Climate Activism Isn’t About the Planet. It’s About the Boredom of the Bourgeoisie.

The downfall of capitalism will not come from the uprising of an impoverished working class but from the sabotage of a bored upper class. This was the view of the Austrian economist Joseph Schumpeter in 1942. Schumpeter believed that at some point in the future, an educated elite would have nothing left to struggle for and will instead start to struggle against the very system that they themselves live in.

Nothing makes me think Schumpeter was right like the contemporary climate movement and its acolytes. The Green movement is not a reflection of planetary crisis as so many in media and culture like to depict it, but rather, a crisis of meaning for the affluent.

Take for example a recent interview with Stanford biologist Paul Ehrlich on CBS‘s 60 Minutes. Ehrlich is most famous for his career as a professional doom monger. His first major book, The Population Bomb, gave us timelessly wrong predictions, including that by the 1980s, hundreds of millions of people would starve to death and it went downhill from there. Ehrlich assured us that England would no longer exist in the year 2000, that even modern fertilizers would not enable us to feed the world, and that thermonuclear power was just around the corner.

Ehrlich, who recently turned 90, is in the lucky position to have witnessed the complete failure of all his predictions—only to double down on them in his 60 Minutes interview Ehrlich has been wrong on every public policy issue he pontificated on for almost 60 years, yet the mainstream media still treat him like a modern oracle.

Why?

The best answer to this question comes courtesy of New York Congresswoman Alexandria Ocasio-Cortez, who in 2019 famously said that, “I think that there’s a lot of people more concerned about being precisely, factually and semantically correct than about being morally right.” In other words, no matter what nonsense one spews, as long as it is “morally right,” it does not matter what the facts show.
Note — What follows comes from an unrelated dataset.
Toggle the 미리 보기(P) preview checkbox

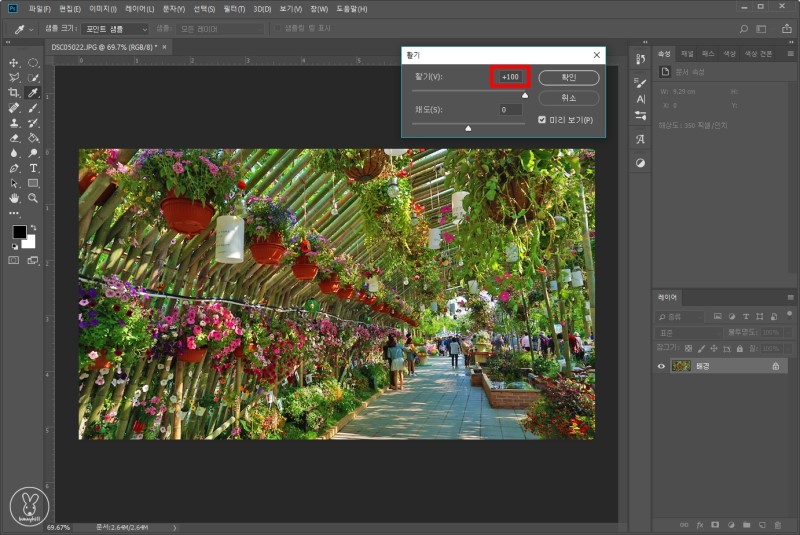542,120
Like the prophet of any religion, Ehrlich is not there to explain the world but to reinforce the upper class’s favorite worldview of the imminent end of the world, something that can only be prevented if we fundamentally change the way we live. Of course, by “we,” they actually mean “you.” It’s not the Tesla driving AOC or the jet-setting Stanford professor Ehrlich who will adapt their lifestyles, but the rubes of the working- and middle-class who supposedly eat too much meat, drive too many miles on gas-guzzling cars, or even book the occasional flight to go on vacation.

This was perfectly embodied by climate czar and millionaire John Kerry who took his family’s private jet to attend a climate change conference in Iceland in 2019. Asked by journalists how to square his climate activism with the use of private planes, he seemed befuddled; after all, Kerry explained, “it is the only choice for somebody like me who is traveling the world to win this battle” against climate change.
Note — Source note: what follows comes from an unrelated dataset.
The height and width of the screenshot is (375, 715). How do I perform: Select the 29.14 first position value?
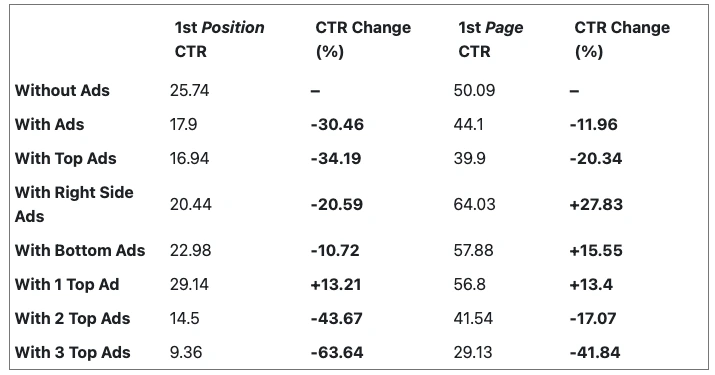[x=189, y=285]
Even supposed grass-roots movements like “Just Stop Oil” or “Last Generation” (of “tomato soup on paintings” fame) are in fact funded by millionaires, like Aileen Getty, the granddaughter of legendary oil-tycoon Jean Paul Getty, and the Climate Emergency Fund.

Just like Kerry, Ehrlich, and these other groups are not really interested in solving the problem of climate change—for example, promoting research in technologies like nuclear energy, carbon capture technologies, and means of adaptation. Instead, they with to elevate their struggle to an ersatz-religion that allows them to simultaneously enjoy their wealth and lecture the rest of the world from a position of moral superiority.
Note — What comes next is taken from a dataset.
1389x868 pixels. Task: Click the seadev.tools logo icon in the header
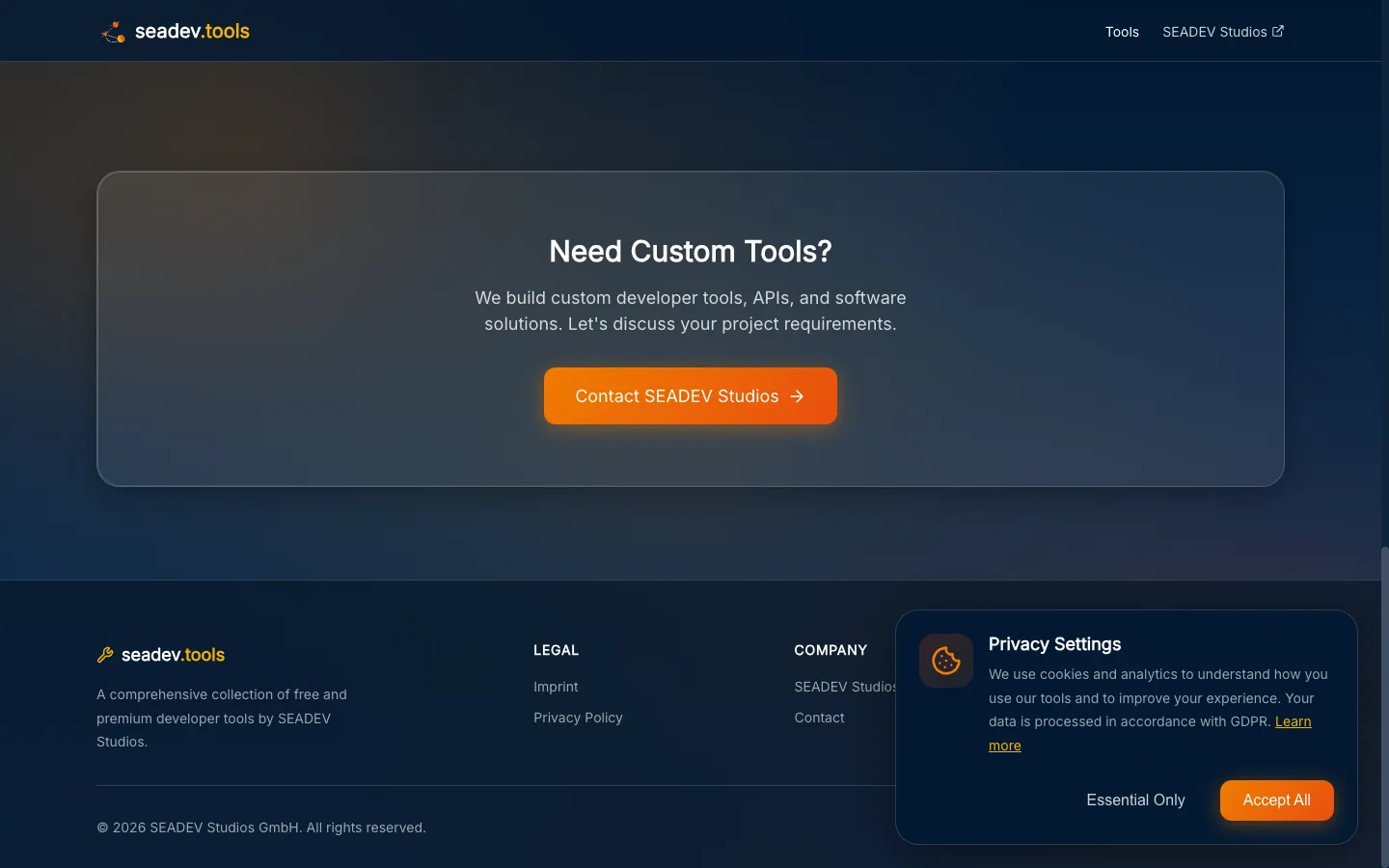(113, 31)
One would assume that a journalistic class that constantly prides itself on speaking truth to power would object to talking money from billionaires to promote their peculiar interests, but the opposite is the case. And it makes perfect sense, since the contemporary media is ideologically in the same camp as the billionaire class; they enjoy lecturing the rest of society just as much as Ehrlich and his acolytes.

Contrary to the climate extremists and their virtue signals, the world they are trying to create would be devastating for the poorest people on the planet. The elimination of poverty and the improvement of living conditions is only made possible through access to energy in all forms and the petrochemical processes enabled by fossil fuels—the production of fertilizers for food and plastics needed in medical equipment.

“Just stopping oil” wouldn’t stop climate change as swiftly as it would human life. To add insult to injury, this activism seems to have no shred of compassion for all the human suffering caused by their pet projects, from child-labor in cobalt mines (needed for batteries) in the Congo to forced labor in the PV production process in China, to the environmental damage caused by lithium mining in Chile.

This isn’t about the planet. It’s about the boredom of the bourgeoisie. And they don’t care who has to pay to alleviate it.

Ralph Schoellhammer is an assistant professor in economics and political science at Webster University Vienna.